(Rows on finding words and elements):
★ ★ ★ ★ ★ ★ ★

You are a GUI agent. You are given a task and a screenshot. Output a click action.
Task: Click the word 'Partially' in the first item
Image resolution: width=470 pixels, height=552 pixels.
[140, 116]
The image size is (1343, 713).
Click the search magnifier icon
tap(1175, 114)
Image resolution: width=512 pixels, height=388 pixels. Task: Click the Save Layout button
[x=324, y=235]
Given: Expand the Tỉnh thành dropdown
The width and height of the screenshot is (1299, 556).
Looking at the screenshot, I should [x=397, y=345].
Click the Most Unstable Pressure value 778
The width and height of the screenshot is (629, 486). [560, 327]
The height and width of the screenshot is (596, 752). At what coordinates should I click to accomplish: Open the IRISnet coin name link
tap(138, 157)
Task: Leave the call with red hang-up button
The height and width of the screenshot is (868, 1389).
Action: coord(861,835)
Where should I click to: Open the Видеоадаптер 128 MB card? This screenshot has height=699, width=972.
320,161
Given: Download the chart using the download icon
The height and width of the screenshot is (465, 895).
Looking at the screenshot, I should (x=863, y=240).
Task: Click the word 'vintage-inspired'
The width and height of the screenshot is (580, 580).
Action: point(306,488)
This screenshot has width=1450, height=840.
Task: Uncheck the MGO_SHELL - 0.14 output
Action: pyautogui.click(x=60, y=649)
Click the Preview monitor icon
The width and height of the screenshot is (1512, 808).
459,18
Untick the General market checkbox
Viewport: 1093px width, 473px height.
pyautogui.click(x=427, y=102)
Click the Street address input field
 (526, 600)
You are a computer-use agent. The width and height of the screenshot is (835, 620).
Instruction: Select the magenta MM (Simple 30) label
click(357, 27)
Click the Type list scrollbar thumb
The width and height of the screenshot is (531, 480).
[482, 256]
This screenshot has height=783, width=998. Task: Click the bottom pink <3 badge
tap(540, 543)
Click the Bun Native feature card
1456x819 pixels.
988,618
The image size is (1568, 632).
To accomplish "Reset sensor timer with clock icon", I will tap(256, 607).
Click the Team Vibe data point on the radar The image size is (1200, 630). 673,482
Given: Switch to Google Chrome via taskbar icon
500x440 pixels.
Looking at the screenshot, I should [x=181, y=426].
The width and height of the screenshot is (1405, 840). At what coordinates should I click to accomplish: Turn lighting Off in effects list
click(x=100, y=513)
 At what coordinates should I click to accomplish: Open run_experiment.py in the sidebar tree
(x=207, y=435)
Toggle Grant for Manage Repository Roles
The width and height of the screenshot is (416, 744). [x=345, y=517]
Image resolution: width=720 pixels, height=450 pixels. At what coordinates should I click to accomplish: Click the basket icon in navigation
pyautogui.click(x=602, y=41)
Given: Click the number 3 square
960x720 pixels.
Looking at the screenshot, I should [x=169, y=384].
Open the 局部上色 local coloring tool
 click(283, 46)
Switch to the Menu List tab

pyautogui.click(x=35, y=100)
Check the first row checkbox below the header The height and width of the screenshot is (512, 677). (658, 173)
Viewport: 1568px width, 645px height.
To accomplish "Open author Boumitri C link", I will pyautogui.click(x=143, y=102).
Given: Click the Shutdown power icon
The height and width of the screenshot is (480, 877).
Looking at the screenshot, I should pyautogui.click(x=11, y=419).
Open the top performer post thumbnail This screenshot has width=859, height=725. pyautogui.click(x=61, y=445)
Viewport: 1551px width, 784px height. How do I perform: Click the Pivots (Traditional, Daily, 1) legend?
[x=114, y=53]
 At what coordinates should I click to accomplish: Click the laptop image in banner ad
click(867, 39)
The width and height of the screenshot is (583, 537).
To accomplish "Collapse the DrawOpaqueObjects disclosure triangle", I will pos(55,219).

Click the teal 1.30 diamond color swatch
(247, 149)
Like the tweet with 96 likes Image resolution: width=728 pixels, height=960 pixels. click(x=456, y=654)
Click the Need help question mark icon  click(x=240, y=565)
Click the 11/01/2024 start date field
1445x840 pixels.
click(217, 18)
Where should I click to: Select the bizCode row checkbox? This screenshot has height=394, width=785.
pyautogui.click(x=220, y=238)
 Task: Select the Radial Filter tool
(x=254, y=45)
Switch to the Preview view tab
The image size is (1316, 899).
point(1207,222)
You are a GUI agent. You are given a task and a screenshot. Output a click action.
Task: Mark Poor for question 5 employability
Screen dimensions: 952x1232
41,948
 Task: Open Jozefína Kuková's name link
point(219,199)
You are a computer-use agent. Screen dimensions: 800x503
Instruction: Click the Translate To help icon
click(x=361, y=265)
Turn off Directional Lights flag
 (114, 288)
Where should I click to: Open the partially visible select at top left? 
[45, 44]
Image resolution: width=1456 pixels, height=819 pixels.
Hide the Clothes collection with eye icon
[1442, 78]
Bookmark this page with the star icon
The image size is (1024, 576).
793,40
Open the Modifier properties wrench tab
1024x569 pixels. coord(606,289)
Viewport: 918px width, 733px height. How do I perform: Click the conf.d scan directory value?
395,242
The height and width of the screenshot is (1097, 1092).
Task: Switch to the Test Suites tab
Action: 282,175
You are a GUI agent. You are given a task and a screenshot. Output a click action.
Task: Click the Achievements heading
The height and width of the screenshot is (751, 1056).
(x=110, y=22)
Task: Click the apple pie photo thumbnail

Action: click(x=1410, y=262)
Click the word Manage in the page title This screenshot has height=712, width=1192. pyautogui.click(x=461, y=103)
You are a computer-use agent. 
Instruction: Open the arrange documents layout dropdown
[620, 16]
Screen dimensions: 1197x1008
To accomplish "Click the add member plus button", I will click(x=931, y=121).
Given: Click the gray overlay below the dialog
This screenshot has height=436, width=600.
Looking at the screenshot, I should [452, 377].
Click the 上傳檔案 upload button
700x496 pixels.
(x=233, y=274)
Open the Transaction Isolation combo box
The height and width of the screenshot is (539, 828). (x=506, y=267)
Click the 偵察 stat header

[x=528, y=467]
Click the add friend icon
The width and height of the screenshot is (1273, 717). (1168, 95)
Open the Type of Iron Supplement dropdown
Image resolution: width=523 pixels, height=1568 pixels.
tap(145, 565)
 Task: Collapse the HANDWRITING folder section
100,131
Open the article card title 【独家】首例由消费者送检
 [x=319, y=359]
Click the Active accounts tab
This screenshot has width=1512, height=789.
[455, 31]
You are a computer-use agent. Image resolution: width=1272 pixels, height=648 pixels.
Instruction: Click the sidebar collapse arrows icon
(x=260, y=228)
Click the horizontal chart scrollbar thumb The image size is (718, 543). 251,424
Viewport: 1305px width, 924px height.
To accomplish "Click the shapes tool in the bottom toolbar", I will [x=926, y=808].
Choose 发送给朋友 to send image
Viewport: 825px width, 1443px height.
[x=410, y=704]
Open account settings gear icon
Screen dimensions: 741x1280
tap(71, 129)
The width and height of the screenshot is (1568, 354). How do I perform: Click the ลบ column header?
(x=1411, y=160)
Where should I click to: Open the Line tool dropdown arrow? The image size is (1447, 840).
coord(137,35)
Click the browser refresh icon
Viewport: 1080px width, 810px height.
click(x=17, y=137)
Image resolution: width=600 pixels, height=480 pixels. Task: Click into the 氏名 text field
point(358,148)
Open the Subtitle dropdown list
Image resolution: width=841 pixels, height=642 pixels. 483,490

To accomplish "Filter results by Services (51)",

★ ★ ★ ★ ★ ★ ★

Copy the rows verbatim, starting at the line that contains "The image size is (1343, 713)." and continuing through the line that contains "The width and height of the screenshot is (629, 486).", both included.

(Answer in full):
The image size is (1343, 713).
Click the search magnifier icon
tap(1175, 114)
Image resolution: width=512 pixels, height=388 pixels. Task: Click the Save Layout button
[x=324, y=235]
Given: Expand the Tỉnh thành dropdown
The width and height of the screenshot is (1299, 556).
Looking at the screenshot, I should [x=397, y=345].
Click the Most Unstable Pressure value 778
The width and height of the screenshot is (629, 486). [560, 327]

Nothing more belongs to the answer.